Temel Halide E, Akyuz Fahrettin
Department of Biochemistry, Faculty of Pharmacy, University of Anadolu, Eskisehir, Turkey.
J Enzyme Inhib Med Chem. 2007 Apr;22(2):213-7. doi: 10.1080/14756360601051324.
Diabetes mellitus induces a decrease in sodium potassium-adenosine triphosphatase (Na+/K(+)-ATPase) activity in several tissues in the rat and red blood cells (RBC) and nervous tissue in human patients. This decrease in Na+/K(+)-ATPase activity is thought to play a role in the development of long-term complications of the disease. Angiotensin enzyme inhibitors (ACEi) and angiotensin-II receptor antagonists (ARBs) reduce proteinuria and retard the progression of renal failure in patients with IDDM and diabetic rats. We investigated the effects of captopril and losartan, which are used in the treatment of diabetic nephropathy, on Na+/K(+)-ATPase activity. Captopril had an inhibitory effect on red cell plasma membrane Na+/K+ ATPase activity, but losartan did not. Our study draws attention to the inhibitory effect of captopril on Na+/K+ ATPase activity. Micro and macro vascular complications are preceeding mortality and morbidity causes in diabetes mellitus. There is a strong relationship between the decrease in Na+/K+ ATPase activity and hypertension. The non-sulphydryl containing ACEi and ARBs must be the choice of treatment in hypertensive diabetic patients and diabetic nephropathy.

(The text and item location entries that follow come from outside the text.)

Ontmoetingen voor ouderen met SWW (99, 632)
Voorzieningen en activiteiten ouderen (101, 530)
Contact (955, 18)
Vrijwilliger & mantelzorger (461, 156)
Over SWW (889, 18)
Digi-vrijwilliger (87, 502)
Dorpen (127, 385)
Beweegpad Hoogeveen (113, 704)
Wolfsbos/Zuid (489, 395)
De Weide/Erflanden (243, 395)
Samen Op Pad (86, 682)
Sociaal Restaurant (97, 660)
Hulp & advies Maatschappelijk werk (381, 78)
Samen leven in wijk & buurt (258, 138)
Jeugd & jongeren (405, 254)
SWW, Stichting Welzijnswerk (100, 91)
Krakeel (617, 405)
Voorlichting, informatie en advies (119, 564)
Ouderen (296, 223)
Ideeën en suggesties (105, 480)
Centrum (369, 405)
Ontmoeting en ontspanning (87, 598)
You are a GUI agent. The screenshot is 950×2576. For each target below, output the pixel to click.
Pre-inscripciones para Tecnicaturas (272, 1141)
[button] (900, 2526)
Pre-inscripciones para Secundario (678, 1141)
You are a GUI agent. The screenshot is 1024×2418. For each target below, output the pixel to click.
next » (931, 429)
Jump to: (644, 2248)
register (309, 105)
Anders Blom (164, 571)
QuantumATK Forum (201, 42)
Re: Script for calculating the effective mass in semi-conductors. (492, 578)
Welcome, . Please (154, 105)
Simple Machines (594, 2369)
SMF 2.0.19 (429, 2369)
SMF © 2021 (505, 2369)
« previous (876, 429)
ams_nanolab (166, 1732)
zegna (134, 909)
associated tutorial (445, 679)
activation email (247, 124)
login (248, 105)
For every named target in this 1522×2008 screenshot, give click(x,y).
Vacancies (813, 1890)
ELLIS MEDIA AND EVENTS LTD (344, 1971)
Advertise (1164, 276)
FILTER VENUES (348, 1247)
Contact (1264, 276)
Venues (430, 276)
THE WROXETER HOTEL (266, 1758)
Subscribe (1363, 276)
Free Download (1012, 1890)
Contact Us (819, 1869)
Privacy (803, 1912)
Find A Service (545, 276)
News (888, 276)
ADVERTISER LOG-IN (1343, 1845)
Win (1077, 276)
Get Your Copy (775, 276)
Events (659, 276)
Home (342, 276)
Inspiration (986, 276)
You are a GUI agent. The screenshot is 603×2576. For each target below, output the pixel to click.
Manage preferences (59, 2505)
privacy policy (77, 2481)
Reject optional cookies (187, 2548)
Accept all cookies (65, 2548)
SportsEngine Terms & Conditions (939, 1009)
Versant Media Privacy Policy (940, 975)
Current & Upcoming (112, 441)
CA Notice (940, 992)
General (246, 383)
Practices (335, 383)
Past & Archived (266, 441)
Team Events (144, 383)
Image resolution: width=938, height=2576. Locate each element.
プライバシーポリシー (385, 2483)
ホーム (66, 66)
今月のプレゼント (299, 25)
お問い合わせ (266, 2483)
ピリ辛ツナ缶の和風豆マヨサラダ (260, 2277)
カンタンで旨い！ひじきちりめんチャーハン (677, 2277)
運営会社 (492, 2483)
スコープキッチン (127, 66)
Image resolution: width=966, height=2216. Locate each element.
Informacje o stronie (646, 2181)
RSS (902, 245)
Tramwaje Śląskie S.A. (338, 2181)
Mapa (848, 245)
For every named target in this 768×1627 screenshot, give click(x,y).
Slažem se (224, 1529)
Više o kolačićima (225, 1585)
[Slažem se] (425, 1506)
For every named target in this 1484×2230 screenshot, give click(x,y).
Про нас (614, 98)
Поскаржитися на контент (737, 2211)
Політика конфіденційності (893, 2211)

糖尿病会导致大鼠多个组织以及人类患者红细胞(RBC)和神经组织中的钠钾 - 三磷酸腺苷酶(Na⁺/K⁺ - ATP酶)活性降低。这种Na⁺/K⁺ - ATP酶活性的降低被认为在该疾病长期并发症的发展中起作用。血管紧张素酶抑制剂(ACEi)和血管紧张素II受体拮抗剂(ARBs)可减少蛋白尿,并延缓胰岛素依赖型糖尿病患者和糖尿病大鼠肾衰竭的进展。我们研究了用于治疗糖尿病肾病的卡托普利和氯沙坦对Na⁺/K⁺ - ATP酶活性的影响。卡托普利对红细胞质膜Na⁺/K⁺ - ATP酶活性有抑制作用,但氯沙坦没有。我们的研究提请注意卡托普利对Na⁺/K⁺ - ATP酶活性的抑制作用。微血管和大血管并发症是糖尿病患者死亡和发病的主要原因。Na⁺/K⁺ - ATP酶活性降低与高血压之间存在密切关系。不含巯基的ACEi和ARBs必定是高血压糖尿病患者和糖尿病肾病治疗的选择。